Montag, 14. Dezember 2015

Daumengroße Genitalwarzen

„Ein Haufen klatschnassen bedruckten Papiers, durcheinander auf den Boden geworfen, wie aus einer Überschwemmung gerettet. Ich bin besorgt um die von der Nässe ‚aufgequollenen‘ Wörter, ich werde sie in der Sonne ausbreiten müssen, um sie zu trocknen wie Kleider. Das Zimmer ist kahl, ohne Möbel, mit einem in der Mitte leicht eingesunkenen Ziegelboden und hohen Fenstern, aus denen man nicht hinaussehen kann. Ich darf keine Zeit verlieren, sonst könnten die nassen Wörter ‚verderben‘.“ (Luigi Malerba: Tagebuch eines Träumers)

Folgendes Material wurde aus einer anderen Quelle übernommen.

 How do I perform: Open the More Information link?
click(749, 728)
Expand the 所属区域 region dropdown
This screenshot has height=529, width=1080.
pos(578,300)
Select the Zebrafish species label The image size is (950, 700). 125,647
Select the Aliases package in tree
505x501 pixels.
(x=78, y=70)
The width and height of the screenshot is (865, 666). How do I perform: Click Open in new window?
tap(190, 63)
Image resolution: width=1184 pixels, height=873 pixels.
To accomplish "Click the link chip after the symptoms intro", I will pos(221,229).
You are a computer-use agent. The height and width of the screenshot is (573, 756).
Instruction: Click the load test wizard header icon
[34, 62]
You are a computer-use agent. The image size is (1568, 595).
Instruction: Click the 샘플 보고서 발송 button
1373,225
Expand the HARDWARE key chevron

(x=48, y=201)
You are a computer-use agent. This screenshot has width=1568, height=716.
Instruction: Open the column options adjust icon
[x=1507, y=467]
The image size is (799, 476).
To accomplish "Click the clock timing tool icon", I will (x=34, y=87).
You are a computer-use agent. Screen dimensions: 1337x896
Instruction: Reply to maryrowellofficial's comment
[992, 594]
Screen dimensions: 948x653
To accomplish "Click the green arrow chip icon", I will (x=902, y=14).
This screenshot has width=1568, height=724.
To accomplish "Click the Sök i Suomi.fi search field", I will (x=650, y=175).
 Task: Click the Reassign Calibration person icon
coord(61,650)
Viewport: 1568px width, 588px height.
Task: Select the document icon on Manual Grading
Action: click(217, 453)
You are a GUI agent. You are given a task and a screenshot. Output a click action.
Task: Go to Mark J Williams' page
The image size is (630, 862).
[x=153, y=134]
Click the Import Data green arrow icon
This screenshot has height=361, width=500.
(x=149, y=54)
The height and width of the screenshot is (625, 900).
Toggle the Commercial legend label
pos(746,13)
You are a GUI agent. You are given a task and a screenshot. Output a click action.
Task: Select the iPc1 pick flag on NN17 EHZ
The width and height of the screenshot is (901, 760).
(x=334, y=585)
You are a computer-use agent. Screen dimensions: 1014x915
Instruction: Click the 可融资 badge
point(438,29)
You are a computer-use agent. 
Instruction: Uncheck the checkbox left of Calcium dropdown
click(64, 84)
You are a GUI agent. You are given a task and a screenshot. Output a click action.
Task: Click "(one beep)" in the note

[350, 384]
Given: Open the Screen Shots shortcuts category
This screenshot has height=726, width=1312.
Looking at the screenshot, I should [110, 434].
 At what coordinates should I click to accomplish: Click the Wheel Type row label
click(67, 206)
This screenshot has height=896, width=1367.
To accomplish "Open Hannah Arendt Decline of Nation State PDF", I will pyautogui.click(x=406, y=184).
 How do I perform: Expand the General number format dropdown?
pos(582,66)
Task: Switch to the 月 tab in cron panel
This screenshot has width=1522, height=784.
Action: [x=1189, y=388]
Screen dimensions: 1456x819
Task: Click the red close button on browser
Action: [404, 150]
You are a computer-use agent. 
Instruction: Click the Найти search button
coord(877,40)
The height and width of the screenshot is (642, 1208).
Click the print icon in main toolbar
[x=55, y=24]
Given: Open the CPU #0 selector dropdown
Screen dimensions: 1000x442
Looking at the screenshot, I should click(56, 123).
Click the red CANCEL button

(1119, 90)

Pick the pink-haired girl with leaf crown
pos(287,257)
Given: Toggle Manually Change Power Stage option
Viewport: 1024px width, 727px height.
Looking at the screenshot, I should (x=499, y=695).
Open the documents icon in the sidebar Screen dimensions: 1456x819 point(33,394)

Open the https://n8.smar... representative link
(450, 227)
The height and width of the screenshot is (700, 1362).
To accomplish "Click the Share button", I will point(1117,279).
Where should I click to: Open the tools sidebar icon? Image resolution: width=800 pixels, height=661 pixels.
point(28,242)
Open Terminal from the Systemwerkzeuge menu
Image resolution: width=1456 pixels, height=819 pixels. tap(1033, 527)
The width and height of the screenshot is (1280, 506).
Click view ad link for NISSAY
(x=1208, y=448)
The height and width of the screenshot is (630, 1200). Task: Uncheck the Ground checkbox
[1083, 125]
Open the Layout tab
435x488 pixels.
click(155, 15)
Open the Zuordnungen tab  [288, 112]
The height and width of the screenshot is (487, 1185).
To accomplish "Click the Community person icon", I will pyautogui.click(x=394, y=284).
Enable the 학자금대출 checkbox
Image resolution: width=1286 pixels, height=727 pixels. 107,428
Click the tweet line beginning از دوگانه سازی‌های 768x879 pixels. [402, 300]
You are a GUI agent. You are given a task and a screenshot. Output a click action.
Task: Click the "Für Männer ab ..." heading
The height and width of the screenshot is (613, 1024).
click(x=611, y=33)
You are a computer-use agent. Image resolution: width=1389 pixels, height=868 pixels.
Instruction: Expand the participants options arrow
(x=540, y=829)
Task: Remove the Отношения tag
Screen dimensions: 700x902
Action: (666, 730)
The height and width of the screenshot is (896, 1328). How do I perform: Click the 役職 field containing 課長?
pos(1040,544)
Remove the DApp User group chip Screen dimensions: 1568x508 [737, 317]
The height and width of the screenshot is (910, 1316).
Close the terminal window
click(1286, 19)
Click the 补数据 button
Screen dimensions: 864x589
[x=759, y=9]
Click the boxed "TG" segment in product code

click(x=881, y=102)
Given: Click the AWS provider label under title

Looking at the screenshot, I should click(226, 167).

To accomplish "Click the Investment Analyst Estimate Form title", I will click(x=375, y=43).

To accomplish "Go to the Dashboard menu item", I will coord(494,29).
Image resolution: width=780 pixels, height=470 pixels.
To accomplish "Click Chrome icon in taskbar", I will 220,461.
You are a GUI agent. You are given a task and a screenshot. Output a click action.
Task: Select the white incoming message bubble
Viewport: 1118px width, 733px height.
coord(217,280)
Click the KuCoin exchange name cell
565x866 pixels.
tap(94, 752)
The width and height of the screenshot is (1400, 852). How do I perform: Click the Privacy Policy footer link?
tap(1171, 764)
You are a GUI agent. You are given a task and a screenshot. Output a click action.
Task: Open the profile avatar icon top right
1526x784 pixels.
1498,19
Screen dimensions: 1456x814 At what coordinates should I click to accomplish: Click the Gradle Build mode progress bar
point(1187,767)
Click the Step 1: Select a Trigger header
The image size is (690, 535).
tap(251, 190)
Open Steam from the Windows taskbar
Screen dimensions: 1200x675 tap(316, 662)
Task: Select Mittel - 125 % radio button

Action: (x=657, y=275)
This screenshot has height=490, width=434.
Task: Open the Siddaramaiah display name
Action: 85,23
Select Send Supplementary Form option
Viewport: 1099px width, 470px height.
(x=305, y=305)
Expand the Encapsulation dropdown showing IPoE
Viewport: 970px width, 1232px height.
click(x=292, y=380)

Es war ein sonniger Tag und so beschloss ich, ein paar Brote und eine Flasche Bier in die Satteltasche zu packen und ein wenig mit dem Rad spazieren zu fahren. Kurze Zeit später kam ich an der Autobahnbrücke an. Einige Fußgänger standen an der steinernen Balustrade und blickten auf den endlos strömenden Verkehr hinab. Ich stieg ab und lehnte mein Fahrrad an die Balustrade, ohne es abzuschließen. Ich schlenderte über die Brücke und blickte gelegentlich hinunter. Auf der anderen Seite der Brücke war ein Häuschen, dessen Tür geschlossen war. Neugierig ging ich hinein. Hier war eine Bank, auf der zwei alte Männer saßen. Ich ging zum Fenster und sah wieder die Autobahn unter mir. Plötzlich setzte sich das Häuschen in Bewegung und ich sah die Männer erschrocken an. Sie erklärten mir, dass ich in einem Zug wäre. Am Fenster flog die Landschaft vorüber und ich verlor die Autobahn aus den Augen.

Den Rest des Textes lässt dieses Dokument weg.